The North Sea was exceptionally kind to us as we headed up towards Norway, high pressure over Scandinavia driving the chilly winds that came up past our starboard quarter. Sunny, but calm, so many of our new guests were outside dressed in warm coats that had been packed specifically for this ‘Nordic Eclipse’ cruise, a solar eclipse that everyone is crossing their fingers for on March 20th. We have many new ‘Saganauts, some having come from as far as Texas and Queensland, and even St. Austell, just down the road from my home.

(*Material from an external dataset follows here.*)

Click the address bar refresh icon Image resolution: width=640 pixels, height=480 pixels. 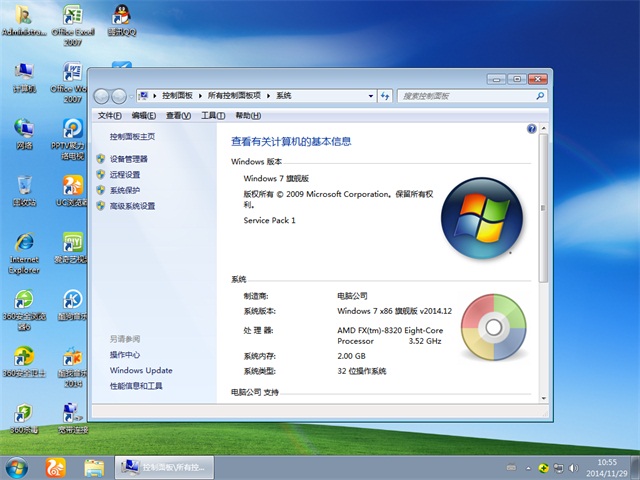point(385,96)
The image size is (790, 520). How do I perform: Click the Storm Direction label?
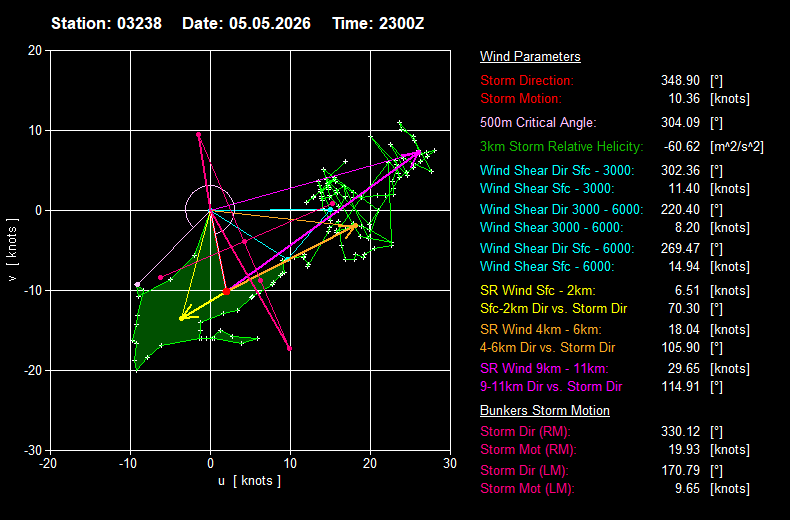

Those passengers who had decided to get up in time for our arrival in Bergen were amply rewarded as it was quite special, the sky turning a vivid pink over the mountains ahead as the ship turned eastwards and under one of the main bridges crossing the fjord. A brave few were on the top deck, dressed to the nines against the light chill wind created by our forward motion, and even when we had finally glided gracefully to our berthing position the temperature was still a mere 1 degree Celsius. Time for the long johns again, not a pretty sight.

The day remained just about perfect, blue sky throughout, no wind and even the temperature rose to around 13 degrees or so. The all day tour which took in the Flam railway left promptly before most of the other folk had even gone to breakfast. The other tours to Hardanger Fjord and sightseeing around Bergen itself had all gone by the time we started our crew emergency drill, an exercise in which I threw in a few ‘curved balls’ just to keep our officers on their toes.

We gave three long blasts to the old Marco Polo as we departed and there was much waving taking place between the two ships, a moment of maritime camaraderie. For the next two hours the sun eventually set, having been in our faces as we left, and the last of the crimson twilight hung on the western horizon until the pilot disembarked. We headed north into the increasing darkness, other ships lights becoming bright and the lighthouse at Fedje guiding us seawards.